大西洋は「大」なのに、太平洋は「太」なのはなぜ?という話がありました。
これについて、国語辞典の編集にも携わる 関根健一 先生(大東文化大学 非常勤講師)が説明していました。
「大西洋」と「太平洋」は、どちらも、ヨーロッパでの呼び方が中国で訳されて、日本に伝わったもの。
しかし、その成り立ちは全く違う。
まず、大西洋は、英語で「Atlantic Ocean(アトランティック・オーシャン)」。
そのまま訳すと、「アトラスの海」となる。
アトラスの海とは、ギリシャ神話のアトラスという巨人の神様が、世界の果ての海の西側で、天空を支えていたことに由来するといわれている(※諸説あり)。
しかし、この「アトランティック・オーシャン」という英語が訳されて、「大西洋」という言葉になったわけではない。
「洋」という言葉には「海」という意味があるが、
大西洋とは「巨人海」とは訳さず、中国から見て「西」にある「大きな海」と訳したので、「大」という漢字が使われている。
一方、太平洋は、英語で「Pacific Ocean(パシフィック・オーシャン)」。
直訳すると、「穏やかな海」となる。
そして、太平洋の「太」という字は、「天下泰平」「安泰」などの「泰」と同じで、
「穏やか」「平安」という意味がある。
つまり、「太平洋」という言葉は、「太平の海」という意味で、
「穏やかな海」という「パシフィック・オーシャン」を意味そのままに訳した言葉。
では、なぜ太平洋は「穏やかな海」といわれるようになったのか?
現在の「太平洋」を「穏やかな海」と命名したのは、マゼラン。
マゼランは、1519年、当時アジアにしかなかった香辛料を求め、
世界で初めて地球一周を成し遂げた船を率いたスペインの探検家。
世界一周挑戦の際、スペインから大西洋を南に進み、南米大陸の南端にある、
後に「マゼラン海峡」と呼ばれる水路を通り、「太平洋」に出た。
その航海の時、マゼラン海峡は、船が思い通りにならないほどの悪天候だったという。
ところが太平洋に入ってからは、グァム島に到着するまでの航海の約4か月間、一度も嵐にあわなかったという。
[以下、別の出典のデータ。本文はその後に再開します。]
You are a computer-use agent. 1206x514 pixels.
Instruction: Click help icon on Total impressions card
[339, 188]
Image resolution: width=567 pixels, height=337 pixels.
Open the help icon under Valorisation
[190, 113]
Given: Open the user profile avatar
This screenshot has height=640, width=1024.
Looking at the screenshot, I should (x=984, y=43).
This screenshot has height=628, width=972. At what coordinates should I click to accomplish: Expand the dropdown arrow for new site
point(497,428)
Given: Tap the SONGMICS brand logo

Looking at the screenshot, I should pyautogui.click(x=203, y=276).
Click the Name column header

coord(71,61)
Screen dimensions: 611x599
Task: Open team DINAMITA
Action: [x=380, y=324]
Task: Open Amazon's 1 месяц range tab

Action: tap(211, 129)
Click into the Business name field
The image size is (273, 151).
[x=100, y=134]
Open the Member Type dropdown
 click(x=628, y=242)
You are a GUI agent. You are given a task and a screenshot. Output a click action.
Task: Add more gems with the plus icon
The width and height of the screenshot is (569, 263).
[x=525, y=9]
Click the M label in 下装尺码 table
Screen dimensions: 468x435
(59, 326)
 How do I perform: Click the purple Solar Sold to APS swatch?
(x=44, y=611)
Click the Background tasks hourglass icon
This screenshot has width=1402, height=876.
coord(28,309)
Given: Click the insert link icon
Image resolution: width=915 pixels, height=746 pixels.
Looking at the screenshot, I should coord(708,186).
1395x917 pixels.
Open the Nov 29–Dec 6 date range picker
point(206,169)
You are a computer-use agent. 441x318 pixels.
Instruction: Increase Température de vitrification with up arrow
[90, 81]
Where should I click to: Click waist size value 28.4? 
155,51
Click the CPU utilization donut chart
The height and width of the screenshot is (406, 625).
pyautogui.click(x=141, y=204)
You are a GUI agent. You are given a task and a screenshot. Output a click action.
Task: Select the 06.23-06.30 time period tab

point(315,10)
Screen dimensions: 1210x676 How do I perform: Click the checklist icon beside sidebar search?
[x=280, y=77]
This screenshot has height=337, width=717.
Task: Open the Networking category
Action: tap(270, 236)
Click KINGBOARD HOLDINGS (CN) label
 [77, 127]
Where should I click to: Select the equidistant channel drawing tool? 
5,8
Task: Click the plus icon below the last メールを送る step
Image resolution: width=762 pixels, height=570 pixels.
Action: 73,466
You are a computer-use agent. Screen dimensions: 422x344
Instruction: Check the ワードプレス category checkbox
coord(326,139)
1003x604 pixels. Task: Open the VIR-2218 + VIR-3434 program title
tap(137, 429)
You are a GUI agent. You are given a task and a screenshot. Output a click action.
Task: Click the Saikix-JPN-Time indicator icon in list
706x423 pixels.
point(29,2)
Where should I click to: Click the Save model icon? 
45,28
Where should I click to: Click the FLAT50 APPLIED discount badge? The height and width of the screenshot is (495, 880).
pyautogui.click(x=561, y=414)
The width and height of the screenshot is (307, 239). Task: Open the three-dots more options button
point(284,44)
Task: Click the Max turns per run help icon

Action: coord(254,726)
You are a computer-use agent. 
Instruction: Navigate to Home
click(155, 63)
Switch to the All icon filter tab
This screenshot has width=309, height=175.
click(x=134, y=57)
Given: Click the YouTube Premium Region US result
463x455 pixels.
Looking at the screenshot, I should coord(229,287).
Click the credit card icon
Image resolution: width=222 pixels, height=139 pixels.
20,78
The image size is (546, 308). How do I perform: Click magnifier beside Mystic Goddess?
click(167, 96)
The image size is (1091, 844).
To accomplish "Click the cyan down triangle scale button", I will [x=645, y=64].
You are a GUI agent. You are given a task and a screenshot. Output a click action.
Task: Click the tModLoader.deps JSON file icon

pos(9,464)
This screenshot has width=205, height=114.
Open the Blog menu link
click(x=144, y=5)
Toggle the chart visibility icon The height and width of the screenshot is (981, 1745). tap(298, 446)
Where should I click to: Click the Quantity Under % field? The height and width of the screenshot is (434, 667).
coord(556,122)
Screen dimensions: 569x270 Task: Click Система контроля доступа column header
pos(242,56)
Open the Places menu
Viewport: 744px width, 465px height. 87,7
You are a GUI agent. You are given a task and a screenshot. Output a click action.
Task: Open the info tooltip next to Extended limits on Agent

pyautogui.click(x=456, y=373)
実際に、マゼランの艦隊の乗組員が書いた航海記録には、
「まことにあの海は太平であって、この長い期間にわれわれはただの一度も暴風雨に出合わなかった。」
と書かれている。
このことから、マゼランは、その海を「穏やかな海」という意味の「マーレ・パシフィクム」と名付けた。
マゼランが名付けた この名前は、中国では「穏やかな海」という意味の「太平海」そして「太平洋」などと訳された。
これらの呼び方が、中国から日本にも伝わり、明治維新前後に「太平洋」という言葉で定着した。
「太平洋」は「穏やかな海」なので、「太平・洋」。
「大西洋」は「大きな西の海」なので、「大・西洋」と、意味の区切りが違う。